# ASK: Audio problems with 811?



## Jon Spackman (Feb 7, 2005)

Hi all, 

I have a 921, 510 and used to have a 6000. My wife's parents have two 811's. I just hooked up their living room with a surround sound setup (yamaha receiver, etc.). I have the 811 hooked up with an optical cable and they are telling my that they only have sound in one speaker. I do not live with them and am not going to go over to look at the setup till friday. Does the 811 have problems with the optical output? Should i kill it and just leave it analog? I have never had problems with stereo sources using the optical on my 6000, 510, or 921. But does the 811 have issues? is that what the DD fix in 285 is all about?

Thanks, Jon

PS Jason, i saw some of your informed posts on satelliteguys.us no i know why you know what your talking about....cool


----------



## Ron Barry (Dec 10, 2002)

I would do a couple fo things first racer. Get the model number and search here and on Sat Guys to see if it is listed as a problem receiver. Yes the 811 has a few issue left with DD that 285 is suppose to fix. Do you know the version the 811 is running. Another think you could try is turn the 811 to PCM only and see if you only head sound out one speaker. I personally have not heard this symptom relating to DD, but I have not been following the exact symptoms with the DD very closely. I got the impression it either worked or did not. 

If PCM turns out to get around the issue, I would keep it in that mode until you get 285 comes out. Assuming this one does not have 285 in it. 

I would also check to make sure something didn't get pulled out. I always check the easy stuff first.


----------



## Jon Spackman (Feb 7, 2005)

that sounds like some good things to try ron. Thanks! I didnt think about telling him to try to switch it to PCM. I know that he likes to mess with his stuff and might have taken out some of his gear for some dumb reason......it might be some loose this or that. I was mostly wondering if the DD problem with the 811 is an all or nothing thing or if it can show up as one channel type issues. Thanks Jon

PS Ron, where is so cal are you located? I live in westminster.


----------



## Ron Barry (Dec 10, 2002)

I have not heard it described as a one speaker issue.

Here is a thread that discusses the issue. There is actually a description provided by Jason on the root cause.

http://www.dbstalk.com/showpost.php?p=348818&postcount=17

Below is the list that I maintained of receivers that people reported.

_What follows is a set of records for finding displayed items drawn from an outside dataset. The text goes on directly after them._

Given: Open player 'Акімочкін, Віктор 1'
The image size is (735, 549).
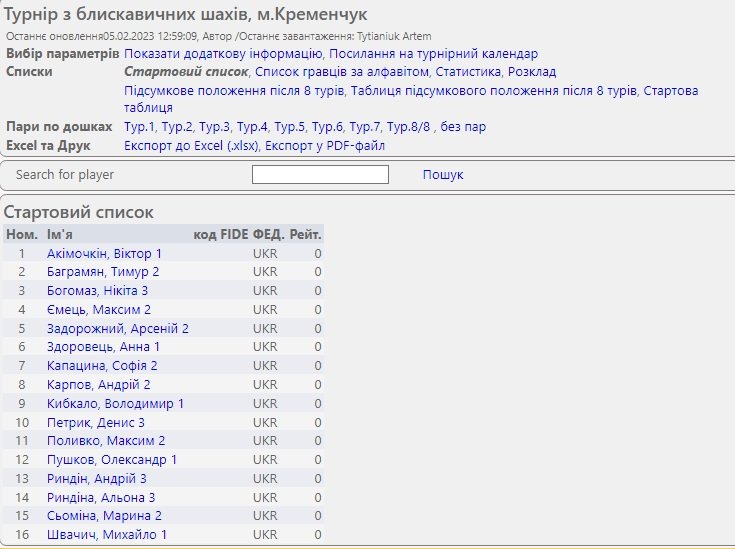Looking at the screenshot, I should pyautogui.click(x=104, y=254).
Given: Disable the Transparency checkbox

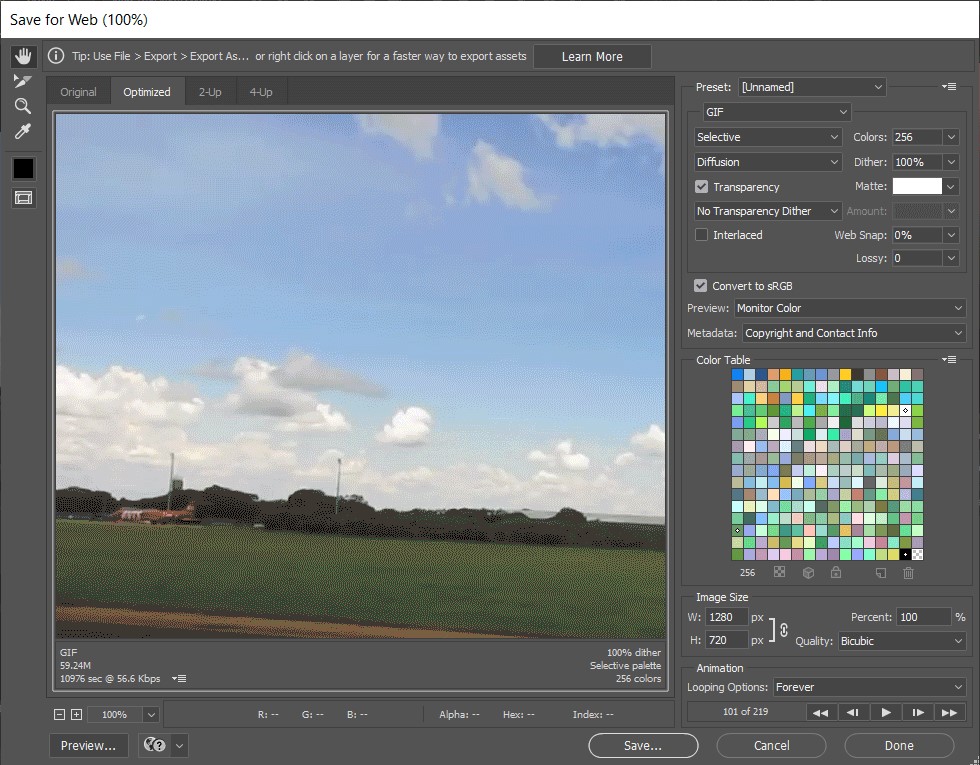Looking at the screenshot, I should (x=702, y=187).
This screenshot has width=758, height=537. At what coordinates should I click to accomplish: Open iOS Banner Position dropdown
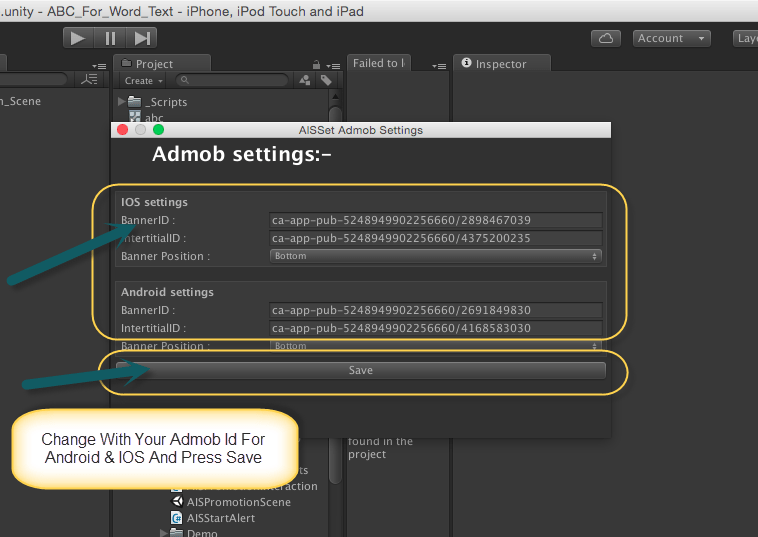(435, 256)
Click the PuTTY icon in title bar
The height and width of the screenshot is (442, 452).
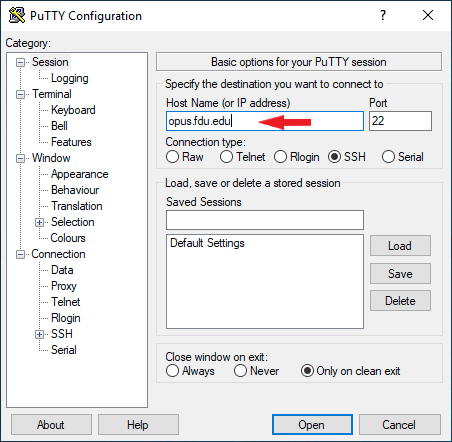tap(17, 15)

I am sure this not complete, but you might find the unit in this list.

Known Problem Units
Sherwood Newcastle AVP-9080 preamp
Marantz SR4000
Technics SH-AC500D
Technics SA-DX950
RCA RT2400
Harman Kardon AVR55
Onkyo SR601 (Possible User Configuration Error)
Adcom GTP-760 Preamp/Processor
Zenith DA3520

Working but with some problems
Kenwood VR-3080
Pioneer VSX-1014 (there is a link to AVS Forum for more info)

Known Working Units
Yamaha RX-V800
Yamaha HTR5640
Yamaha rxv-1400
Yamaha RXV-3300
Yamaha RX-Z9
Pionee Elite VX-26TX
JVC 8030
JVC-6008V
ParaSound AVC-2500u
Sony STR-DB930
Sony STR-DA1000ES.
Sony STR-DE885
Sony DEH935
Sony DEH985
Denon 3805
Onkyo TX-DS989
RCA RT2600
Bryston SP1 Surround Processor 
JVC RX-6022VSL

I live in North Orange County.


----------



## tonyp56 (Apr 26, 2004)

The big thing I'd check is all of your speaker wires. It sounds more like a issue with speaker wires than with the 811. My understanding is that the DD issues with the 811 causes DD not to work at all, so if you are only getting sound out of one speaker I'd say its a issue with the DD decoder (your Yamaha surround sound receiver), speakers, and/or speaker wires. What you could do to eliminate the 811 is either hook up another DD source or switch to another DD source and see if the problem persists, if it does then you know it's not the 811.


----------



## tonyp56 (Apr 26, 2004)

Ron Barry said:


> Below is the list that I maintained of receivers that people reported. I am sure this not complete, but you might find the unit in this list.
> 
> Known Problem Units
> Sherwood Newcastle AVP-9080 preamp
> ...


Do you still have this list up? I could have swore that I put in RCA RT2600 as a working unit, but I don't see it on your list of working units. Anyways, if you'd like you could add it to your list or if you still have this list up here (DBStalk) tell me where so I could go over to it and post this info. Let me know.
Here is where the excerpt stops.